• **DATA TO USE**
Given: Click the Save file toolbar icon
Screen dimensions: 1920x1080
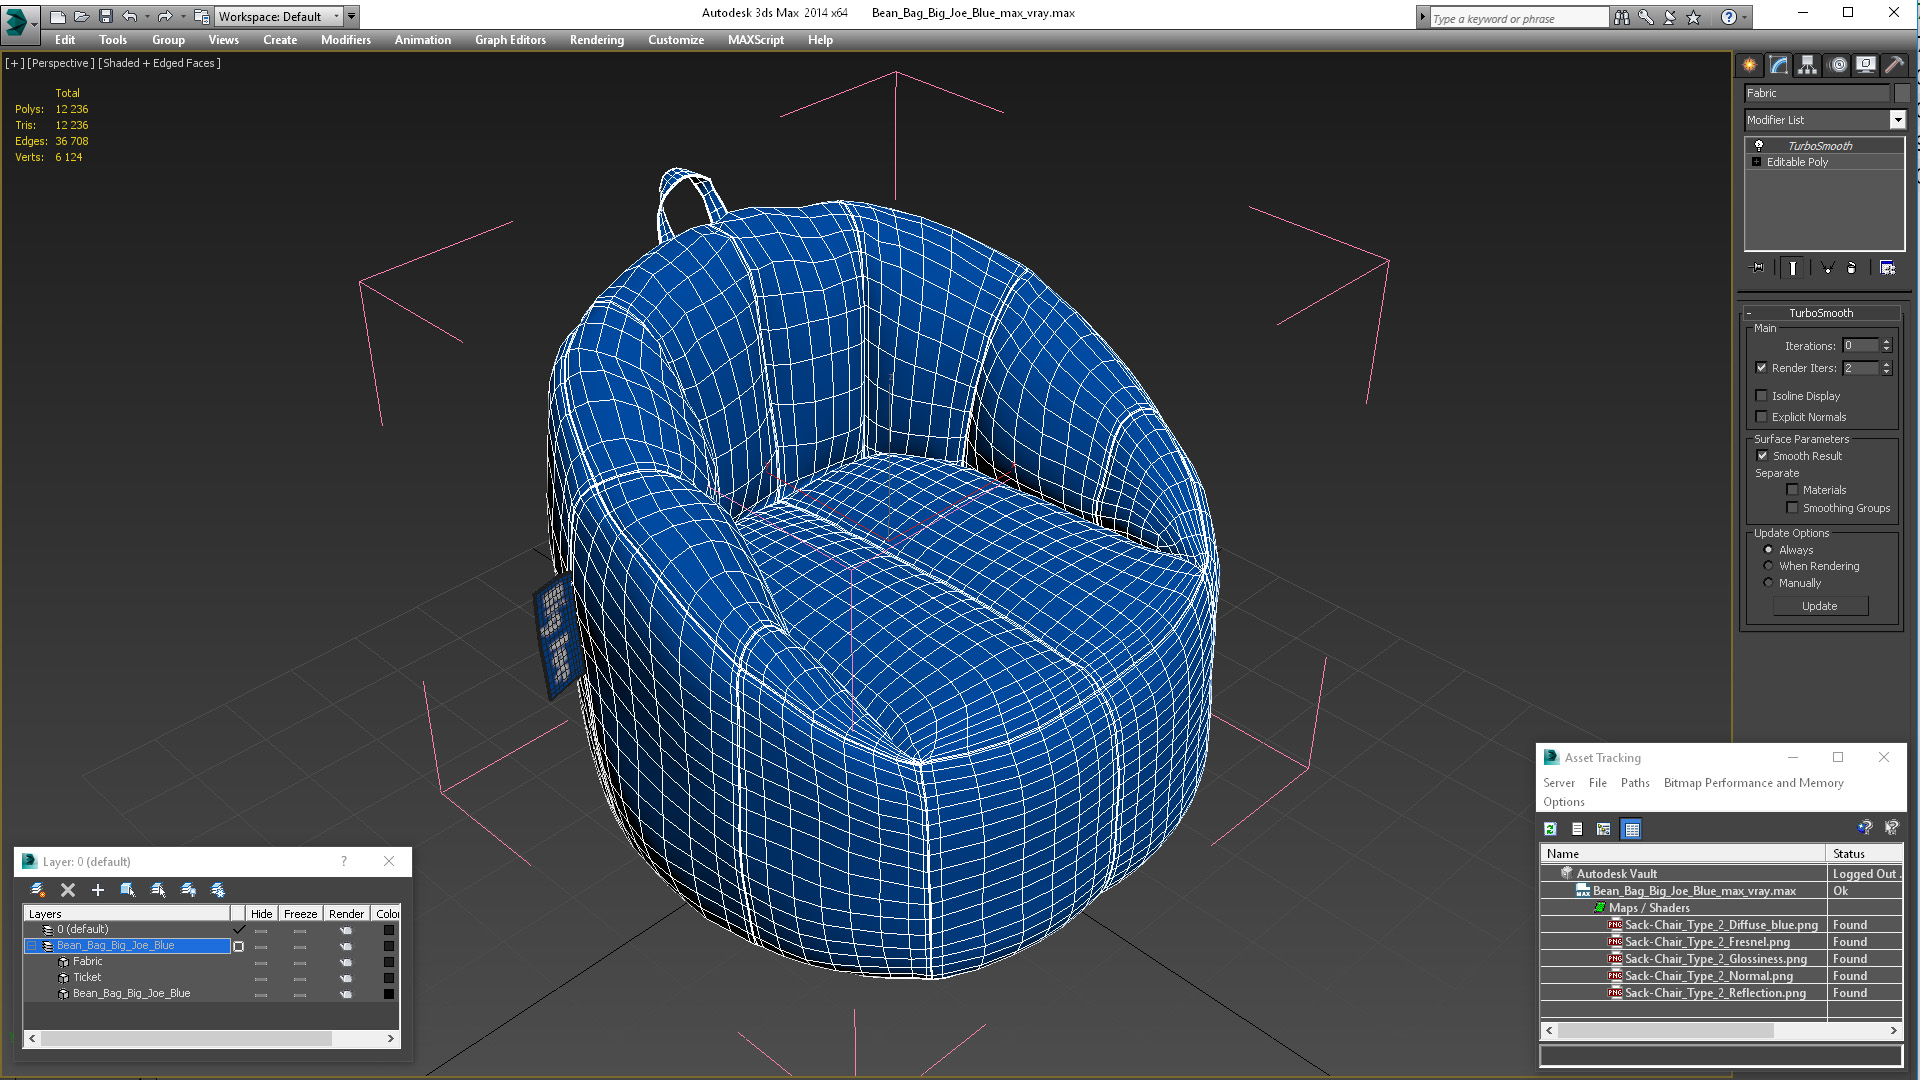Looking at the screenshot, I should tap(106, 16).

---

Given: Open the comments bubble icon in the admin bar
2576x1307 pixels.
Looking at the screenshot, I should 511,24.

• **PROBLEM DESCRIPTION**
Would you copy all lines in the records where the string "Given" appears?

• **RESPONSE TO THIS TASK**
Given: Click the Save file toolbar icon
Given: Open the comments bubble icon in the admin bar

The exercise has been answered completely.